What are NET Specialists saying about this?
The best source of information on this seems to be in two main areas:
1. One is NOLANETS (Dr Eugene Woltering et al) who appear to be leading the way on identifying those who may have a clinical indication for use of H2 blockers rather than PPI and this NET Specialist organisation has produced a sheet showing how to taper people off the drug and onto the less risky H2 blockers. Read the NOLANETS “Get off PPIs” Sheet by clicking here. They state that PPI use increases circulating gastrin which in turn increases the amount of acid in the stomach. The increase in gastrin also stimulates the enterochromaffin like cells (ECL) of the stomach to produce Chromogranin A and this explains why it can be elevated in PPI users. The US Pharmacy magazine quoted above, appears to confirm this thinking.

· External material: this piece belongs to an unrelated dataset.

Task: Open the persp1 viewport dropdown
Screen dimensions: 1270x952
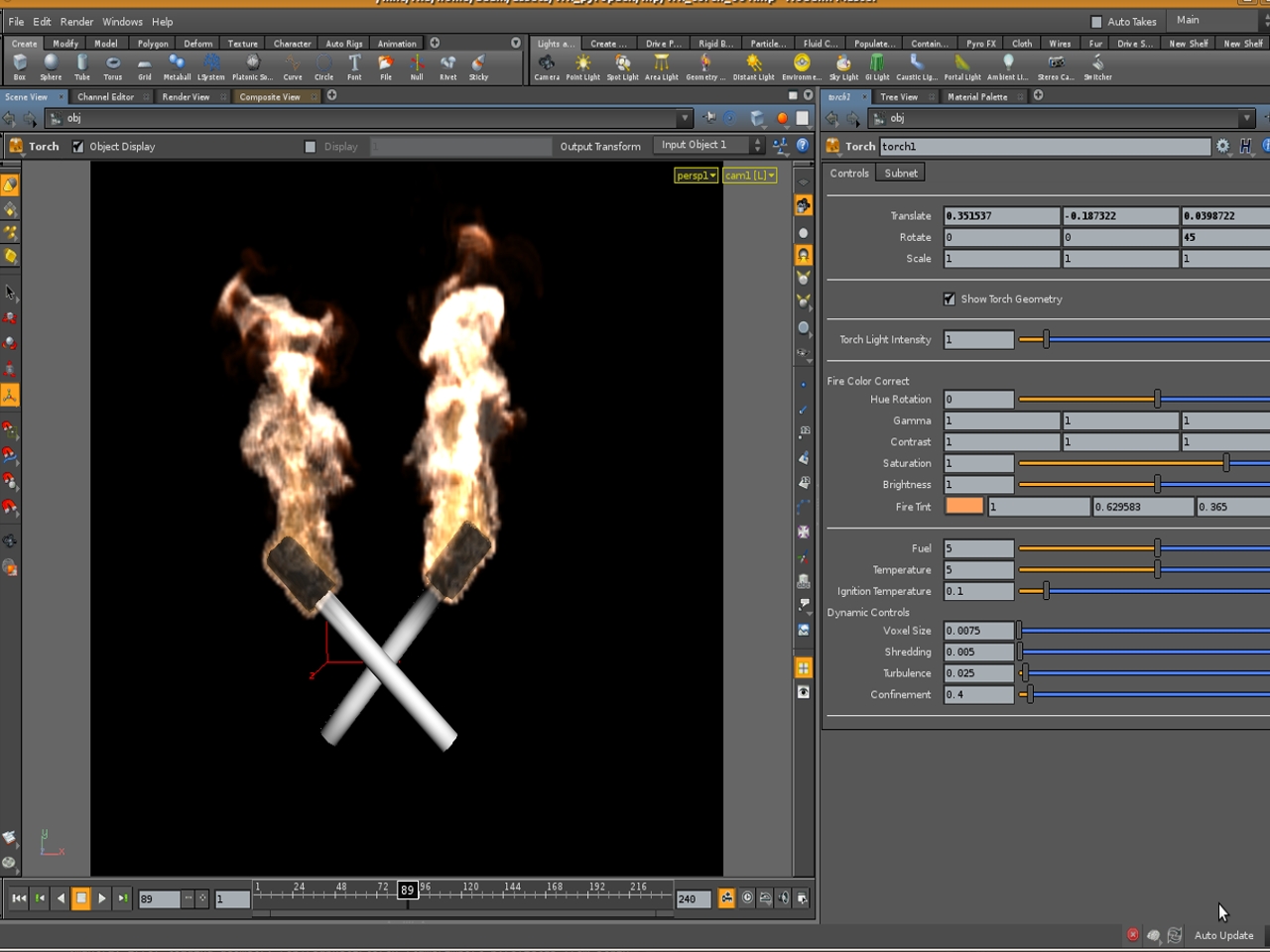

2. The European NET Society (ENETS) discusses the issue in their guidelines but only in relation to Zollinger-Ellison Syndrome (ZES). This is a direct quote from ENETS 2016 Guidance – “The widespread use of PPIs is a major problem for the diagnosis of ZES because these drugs have an extended duration of action (up to one week), they cause hypergastrinemia in 80-100% of all normal subjects, and can confound the diagnosis. Furthermore, if PPIs are abruptly stopped in a true ZES patient, anti-peptic complications can rapidly develop, and therefore some expert groups have recently recommended that the diagnosis of ZES should be established without stopping the PPIs or by attempting to taper the dose. Unfortunately, as suggested in a number of recent papers, in most patients, the diagnosis cannot be easily established without an interruption of the PPIs. Furthermore, a secretin test cannot be used while a patient is taking PPIs because it can result in a false positive test. Other tumour markers such as serum chromogranin A were found to be not reliable for the diagnosis of ZES patients, as up to 30% have normal plasma chromogranin A levels. PPIs also lead to increased chromogranin A levels on their own. It is therefore recommended that if the diagnosis is unclear, the patient should be referred to a centre of excellence and if this is not possible, PPI withdrawal should be cautiously performed (in an asymptomatic patients with no active acid-peptic disease or damage) and with adequate cover by H2 blockers and careful patient monitoring”.
PPIs and PERT
I have anecdotal evidence that people are being prescribed PPIs alongside Pancreatic Enzymes Replacement Therapy (e.g. Creon, Nutrizym etc). While most types of PERT are gastro-resistant, a high acid environment may impair their efficacy. The rationale behind using PPI (or H2 blocker) is to decrease the acid level and allow the PERT to work better. Given the research behind this article, I would certainly challenge the use of PPI alongside long-term use of PERT.
The aim of this article is not to scare anyone, I’ve been careful with the sources, quotes and facts. Like anything in life (including the medical world), there are risks and knowing about them allows us to manage these risks in conjunction with our doctors and healthcare specialists. If you are concerned about anything you find inside this article, I suggest you speak directly to your doctor/specialist for advice.
Personally speaking, I would like to see more from the NET Specialist community on this issue.